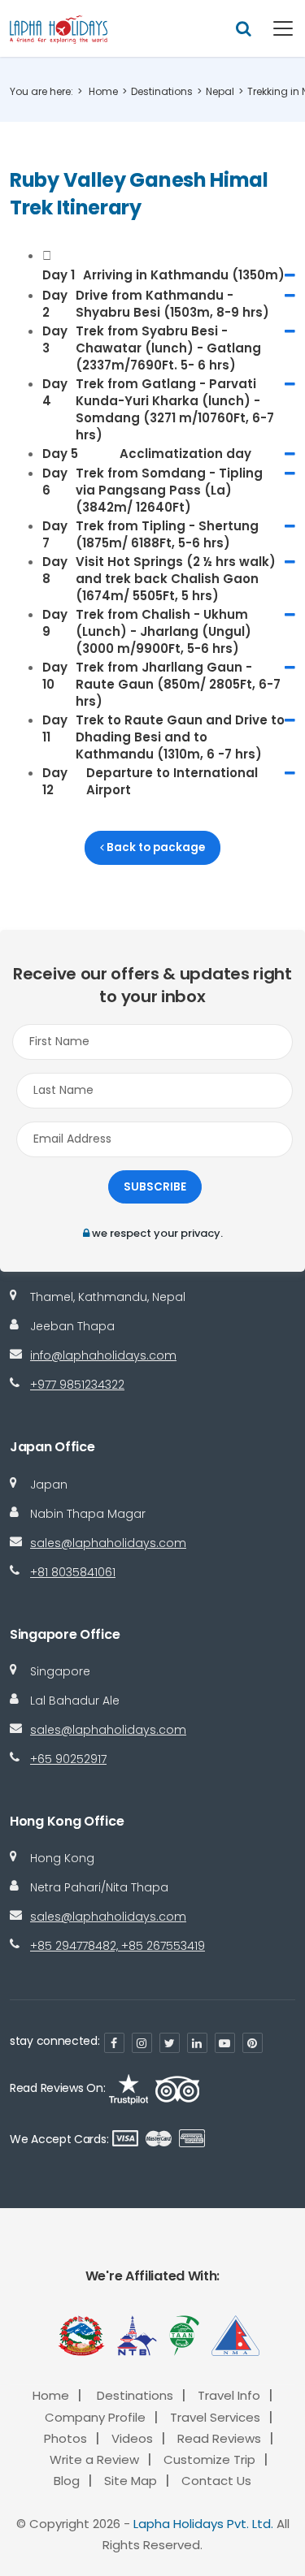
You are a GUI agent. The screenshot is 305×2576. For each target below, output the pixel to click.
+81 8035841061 (72, 1572)
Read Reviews (219, 2438)
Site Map (130, 2480)
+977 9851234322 (77, 1385)
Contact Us (216, 2480)
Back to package (154, 847)
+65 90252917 (68, 1759)
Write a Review (94, 2459)
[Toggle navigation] (273, 28)
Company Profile (95, 2417)
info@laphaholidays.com (103, 1355)
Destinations (162, 91)
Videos (132, 2438)
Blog (67, 2480)
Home (103, 91)
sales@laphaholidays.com (108, 1543)
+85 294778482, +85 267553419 (117, 1946)
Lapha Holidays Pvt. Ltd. (203, 2523)
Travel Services (215, 2417)
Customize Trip (209, 2459)
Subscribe (155, 1187)
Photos (65, 2438)
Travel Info (229, 2395)
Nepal (220, 91)
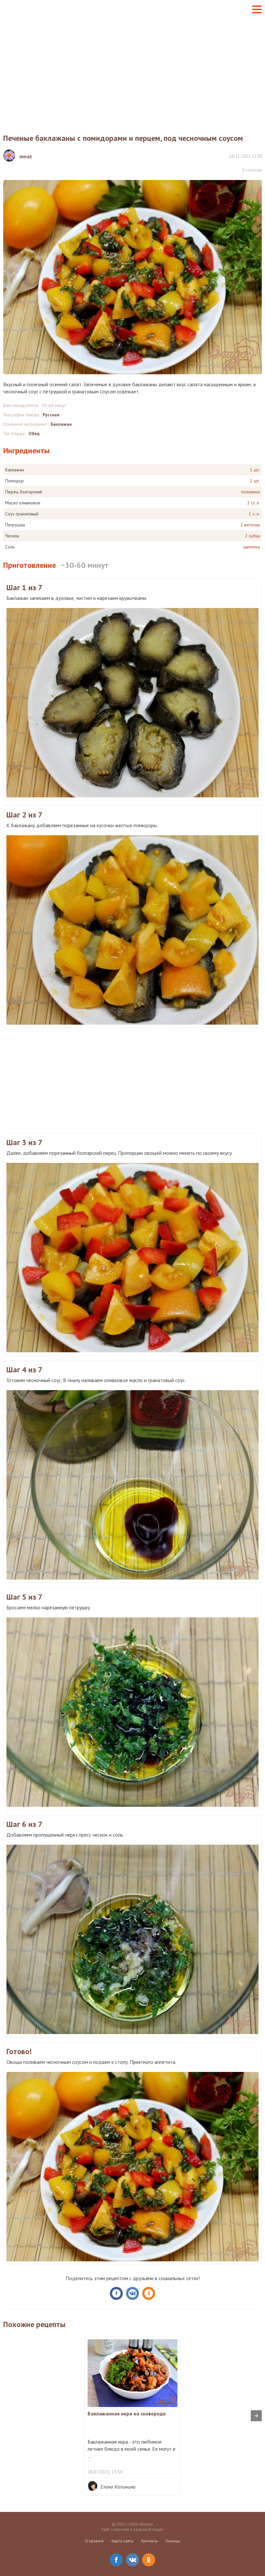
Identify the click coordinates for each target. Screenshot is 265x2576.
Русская (51, 415)
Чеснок (12, 536)
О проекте (94, 2540)
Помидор (14, 481)
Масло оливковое (22, 503)
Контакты (149, 2540)
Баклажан (61, 424)
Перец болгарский (23, 492)
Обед (33, 433)
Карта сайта (122, 2540)
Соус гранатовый (21, 514)
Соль (10, 547)
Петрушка (15, 525)
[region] (132, 70)
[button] (257, 9)
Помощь (172, 2540)
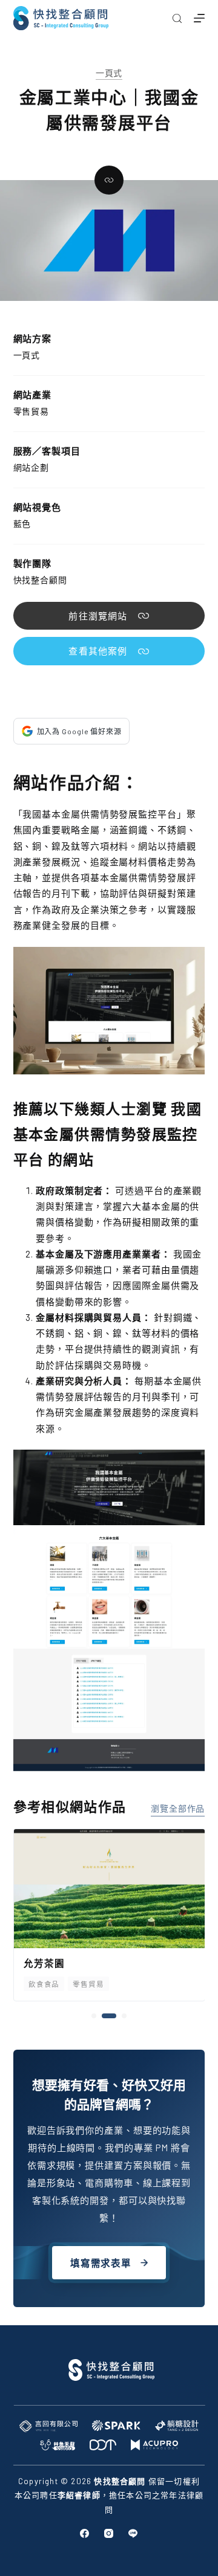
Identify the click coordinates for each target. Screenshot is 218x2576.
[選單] (199, 18)
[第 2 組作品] (108, 2015)
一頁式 (109, 73)
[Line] (132, 2533)
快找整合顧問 (40, 580)
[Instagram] (108, 2533)
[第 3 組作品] (124, 2015)
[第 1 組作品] (93, 2015)
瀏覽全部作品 (178, 1808)
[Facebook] (84, 2533)
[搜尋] (177, 18)
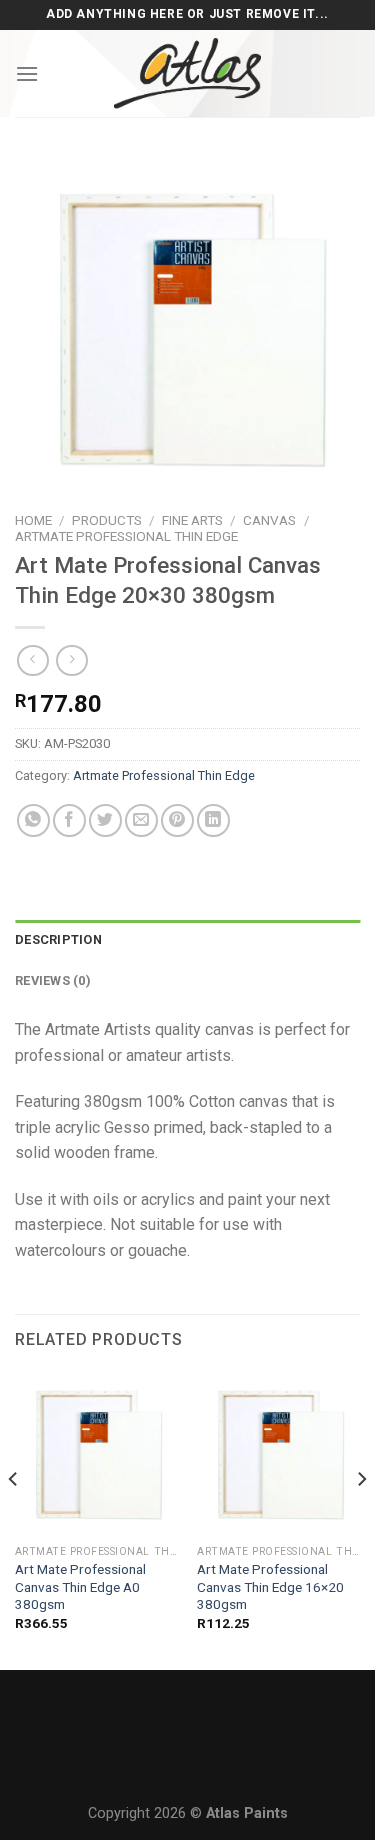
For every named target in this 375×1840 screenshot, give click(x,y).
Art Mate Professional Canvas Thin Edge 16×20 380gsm (270, 1586)
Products (107, 520)
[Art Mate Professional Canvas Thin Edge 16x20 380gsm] (278, 1454)
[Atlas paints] (188, 73)
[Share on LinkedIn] (213, 820)
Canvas (269, 520)
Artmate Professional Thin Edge (126, 536)
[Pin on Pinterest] (177, 820)
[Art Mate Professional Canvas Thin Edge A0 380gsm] (96, 1454)
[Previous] (14, 1519)
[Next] (361, 1519)
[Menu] (27, 73)
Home (33, 520)
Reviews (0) (53, 980)
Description (58, 939)
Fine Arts (192, 520)
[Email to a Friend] (141, 820)
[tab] (187, 940)
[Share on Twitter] (105, 820)
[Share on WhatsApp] (33, 820)
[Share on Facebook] (69, 820)
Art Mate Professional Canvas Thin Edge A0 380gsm (80, 1586)
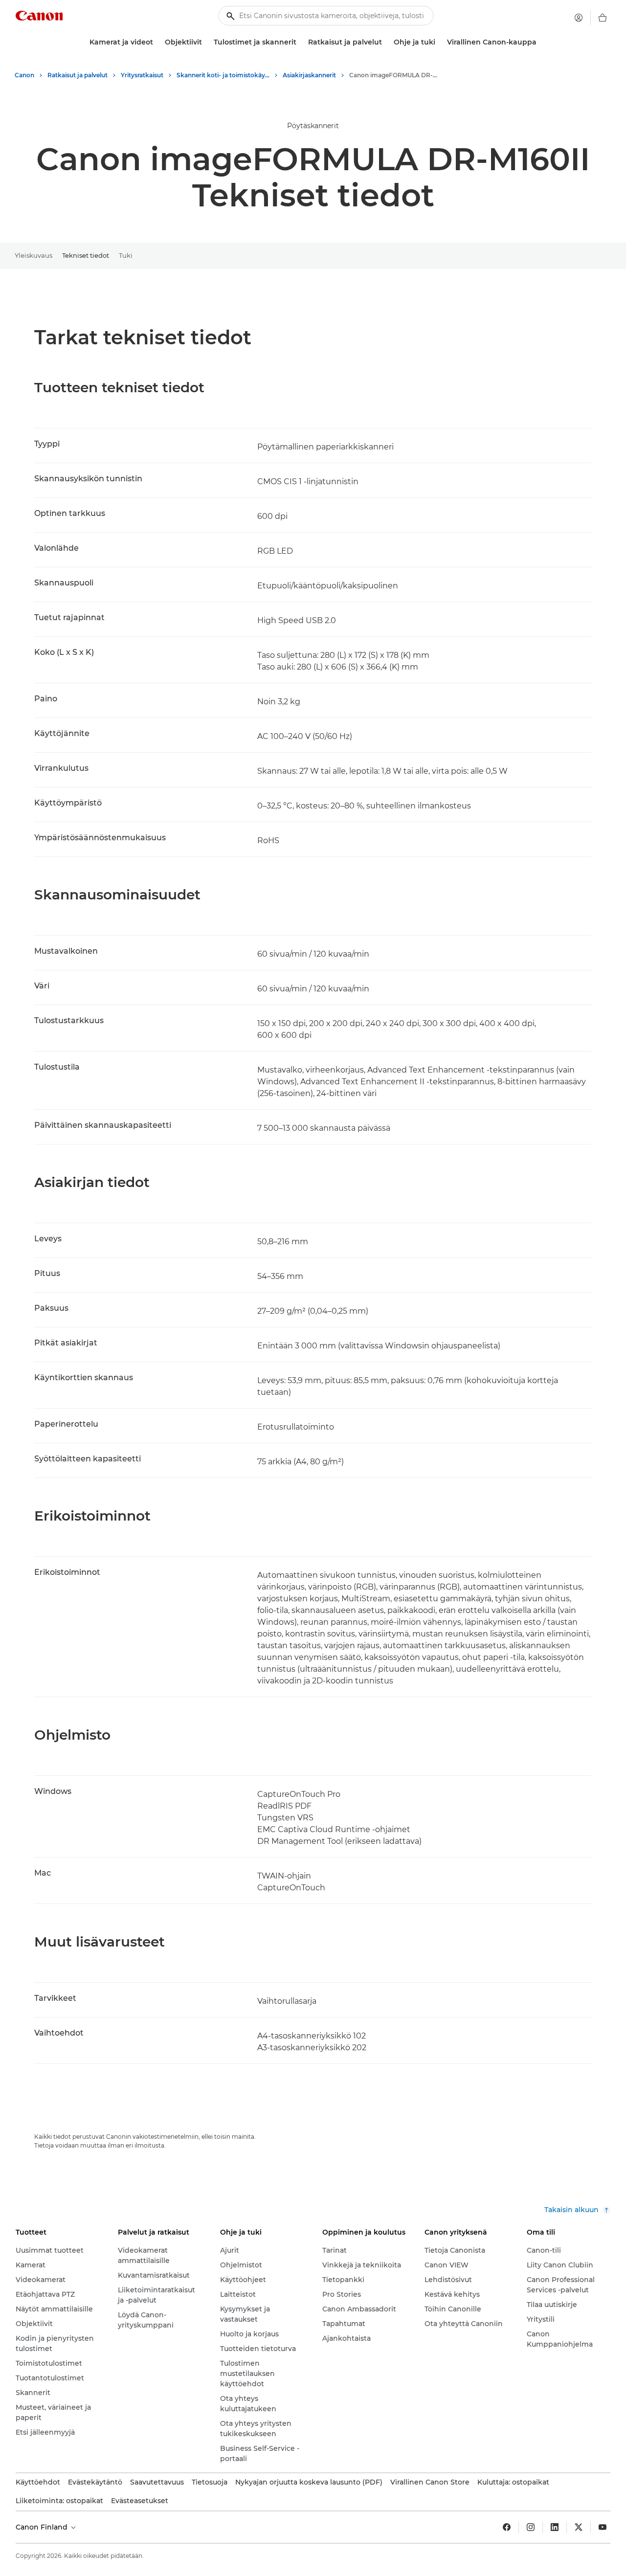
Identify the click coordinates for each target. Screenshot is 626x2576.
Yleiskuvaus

Exercise directions =>
Set down word for word the lines above from the one with "Home (103, 91)" up to and including the one with "[第 2 組作品] (108, 2015)". Omit every picture.

Your solution =>
Home (103, 91)
sales@laphaholidays.com (108, 1543)
+85 294778482, +85 267553419 (117, 1946)
Lapha Holidays Pvt. Ltd. (203, 2523)
Travel Services (215, 2417)
Customize Trip (209, 2459)
Subscribe (155, 1187)
Photos (65, 2438)
Travel Info (229, 2395)
Nepal (220, 91)
Identify the click coordinates for each target. Screenshot is 265x2576.
Русская (51, 415)
Чеснок (12, 536)
О проекте (94, 2540)
Помидор (14, 481)
Масло оливковое (22, 503)
Контакты (149, 2540)
Баклажан (61, 424)
Перец болгарский (23, 492)
Обед (33, 433)
Карта сайта (122, 2540)
Соус гранатовый (21, 514)
Соль (10, 547)
Петрушка (15, 525)
[region] (132, 70)
[button] (257, 9)
Помощь (172, 2540)
Identify the click coordinates for each target. Screenshot is 218x2576.
[選單] (199, 18)
[第 2 組作品] (108, 2015)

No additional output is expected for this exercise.